Quote:NVIDIA has (not surprisingly) dismissed allegations that it had misled investors in regard to demand towards its GeForce graphics products circa 2017. The original allegation claimed that NVIDIA has wrongfully misrepresented GeForce division sales to investors by including crypto-focused sales on its bottom line. This, investors claim, painted a safer investment opportunity on NVIDIA stock than it actually was - the volatility of the crypto market and associated unpredictability in NVIDIA GeForce products' demand being the sore point for investors. Demand of GeForce products for gaming is considered to be less risk-averse and less elastic than crypto-focused sales.

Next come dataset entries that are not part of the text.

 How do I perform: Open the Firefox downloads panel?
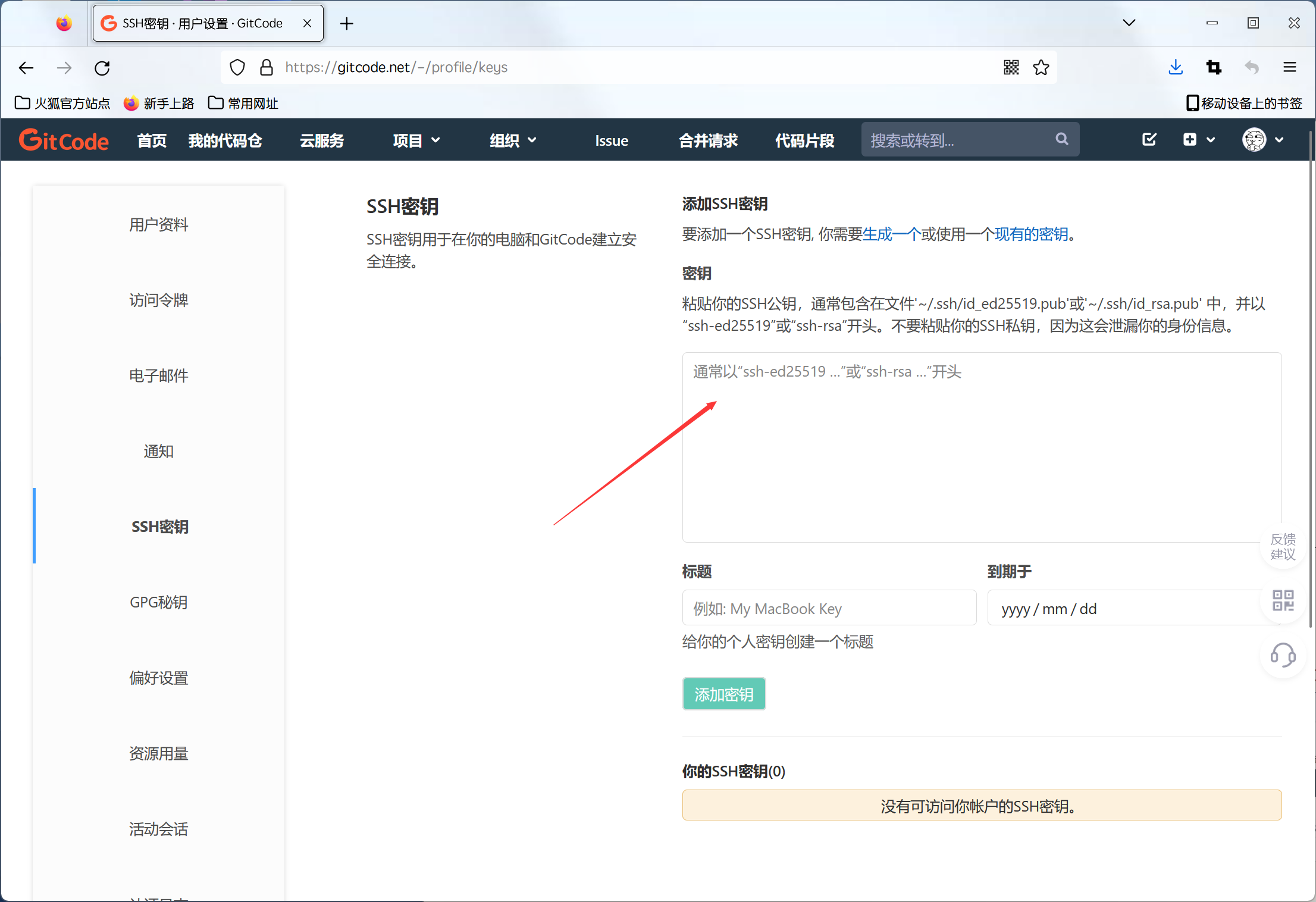[x=1175, y=68]
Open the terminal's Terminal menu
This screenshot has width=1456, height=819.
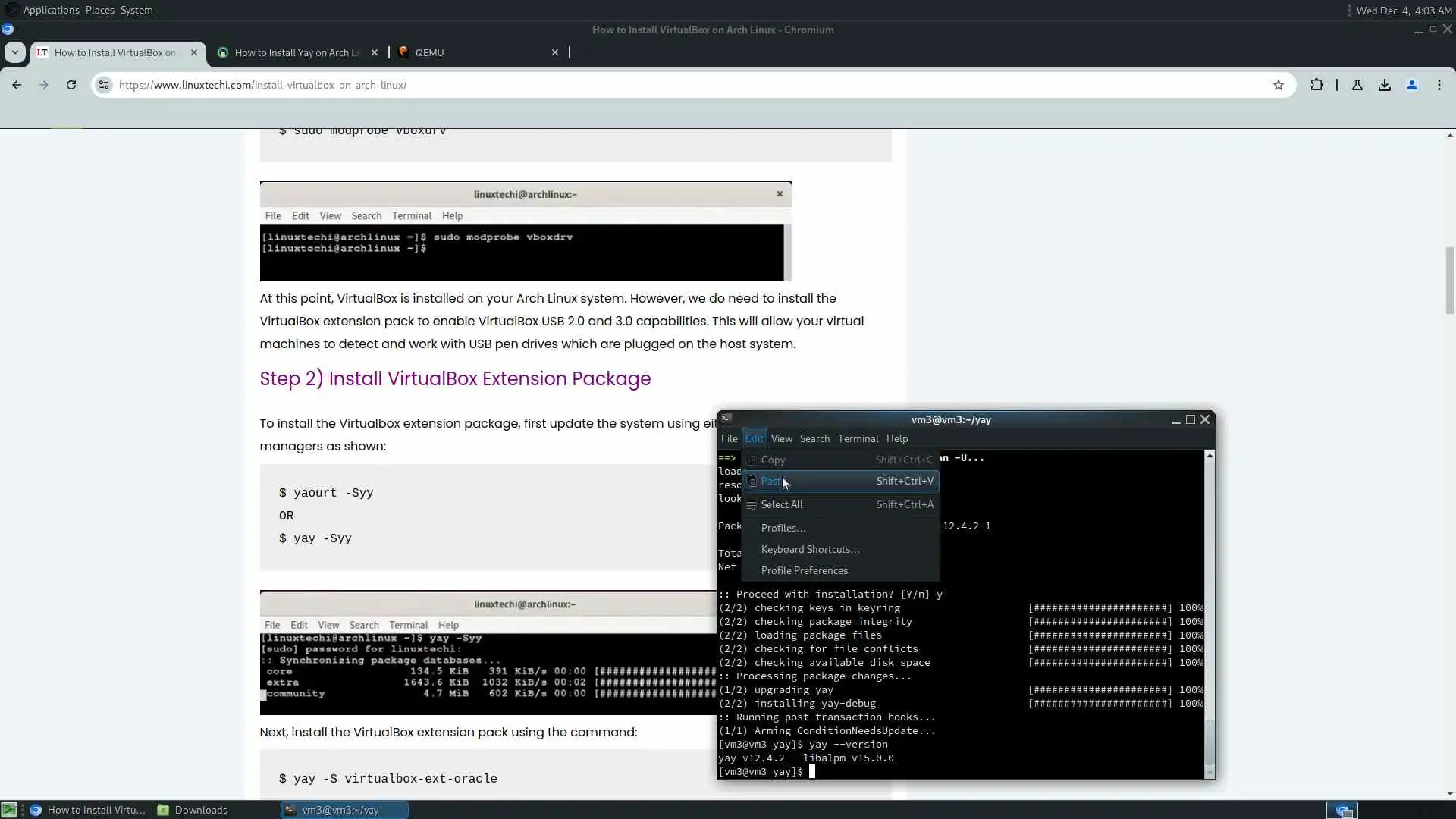point(858,438)
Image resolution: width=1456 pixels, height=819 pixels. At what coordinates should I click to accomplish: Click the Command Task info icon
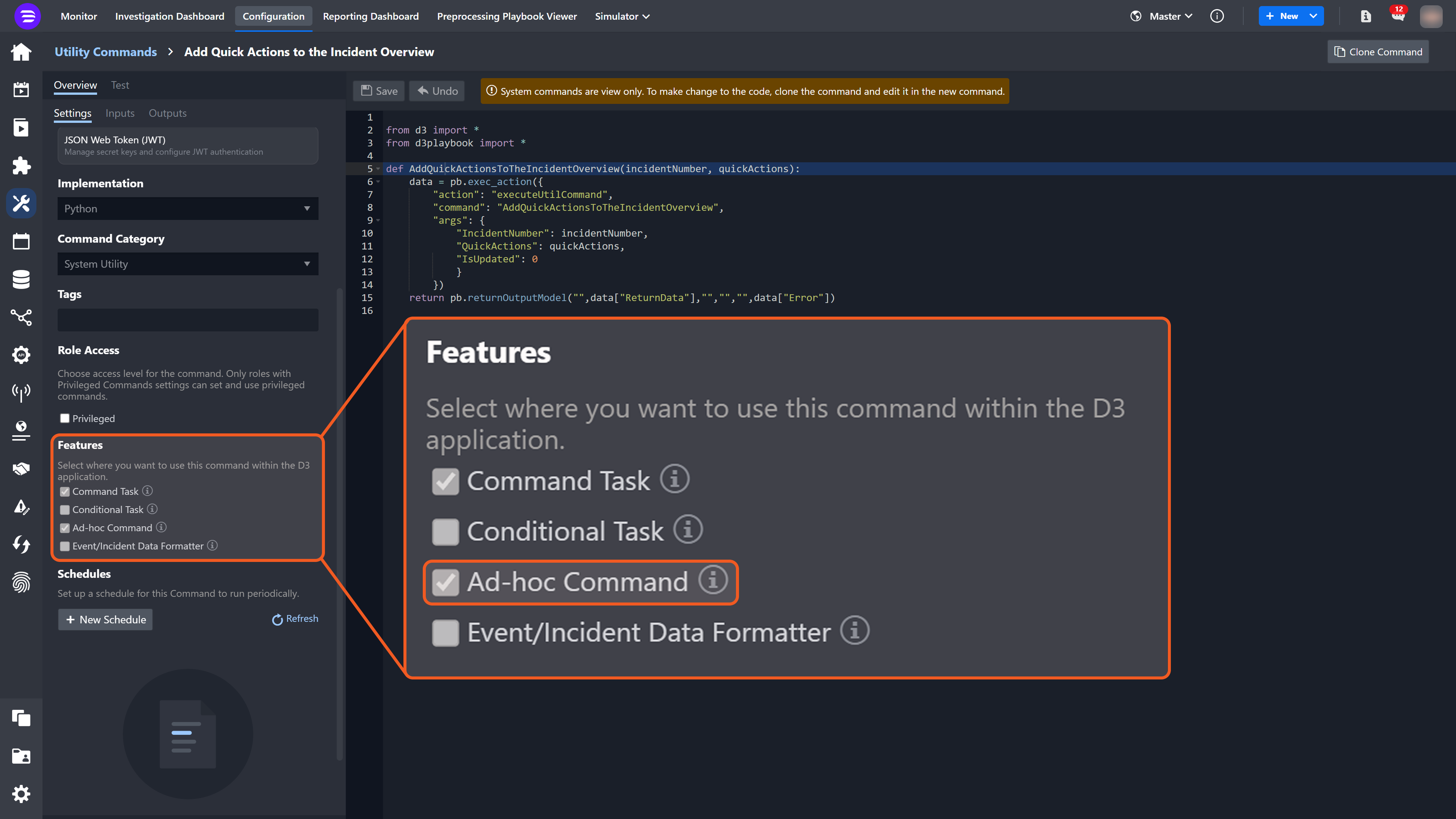147,491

NVIDIA says that investors cherry-picked corporate statements while ignoring others that, according to NVIDIA, showed transparency. The ammended class suit, which was amended in May 2020 from its original 2017 entry date, accuses Nvidia CEO Jensen Huang and Jeff Fisher, head of gaming, claiming they knew the rise in GeForce GPU sales was linked to the crypto mining boom and wasn't going to last in the long-term. NVIDIA says that executives didn't lie when they described crypto sales as a "small portion" of their revenue (which was disclosed at $6.9 billion for the year 2017). Another contention point from NVIDIA is that executives in the company (and the company itself) had no way of knowing ecactly what purpoze its sold GPUs were being put to.